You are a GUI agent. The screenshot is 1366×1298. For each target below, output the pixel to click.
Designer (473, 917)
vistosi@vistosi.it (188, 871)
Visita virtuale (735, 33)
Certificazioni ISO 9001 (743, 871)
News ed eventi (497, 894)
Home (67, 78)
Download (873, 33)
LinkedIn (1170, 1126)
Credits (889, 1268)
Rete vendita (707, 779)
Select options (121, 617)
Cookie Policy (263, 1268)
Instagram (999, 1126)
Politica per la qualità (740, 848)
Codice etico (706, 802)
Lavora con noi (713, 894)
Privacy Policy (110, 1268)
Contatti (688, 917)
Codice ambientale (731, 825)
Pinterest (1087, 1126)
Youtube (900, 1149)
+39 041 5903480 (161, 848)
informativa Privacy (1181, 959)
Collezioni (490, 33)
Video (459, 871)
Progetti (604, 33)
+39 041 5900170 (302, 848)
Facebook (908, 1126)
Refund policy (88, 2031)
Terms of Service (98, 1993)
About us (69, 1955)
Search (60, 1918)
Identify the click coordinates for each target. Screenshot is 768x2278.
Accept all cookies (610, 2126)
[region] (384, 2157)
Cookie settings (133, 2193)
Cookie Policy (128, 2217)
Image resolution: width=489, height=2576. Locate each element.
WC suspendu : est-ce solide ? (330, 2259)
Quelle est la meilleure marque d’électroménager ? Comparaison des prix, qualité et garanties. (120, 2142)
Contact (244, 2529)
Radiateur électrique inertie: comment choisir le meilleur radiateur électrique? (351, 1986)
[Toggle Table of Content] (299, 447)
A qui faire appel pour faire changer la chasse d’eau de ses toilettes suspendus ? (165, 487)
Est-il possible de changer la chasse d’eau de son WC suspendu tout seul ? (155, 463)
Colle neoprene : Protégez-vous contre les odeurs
======
● **TASK STATEMENT**:
Please give an exact copy of the lines above, beginning with the line containing "Visita virtuale (735, 33)" and running through the line containing "5903480 (161, 848)", and of no other lines.

● **RESPONSE**:
Visita virtuale (735, 33)
Certificazioni ISO 9001 (743, 871)
News ed eventi (497, 894)
Home (67, 78)
Download (873, 33)
LinkedIn (1170, 1126)
Credits (889, 1268)
Rete vendita (707, 779)
Select options (121, 617)
Cookie Policy (263, 1268)
Instagram (999, 1126)
Politica per la qualità (740, 848)
Codice etico (706, 802)
Lavora con noi (713, 894)
Privacy Policy (110, 1268)
Contatti (688, 917)
Codice ambientale (731, 825)
Pinterest (1087, 1126)
Youtube (900, 1149)
+39 041 5903480 (161, 848)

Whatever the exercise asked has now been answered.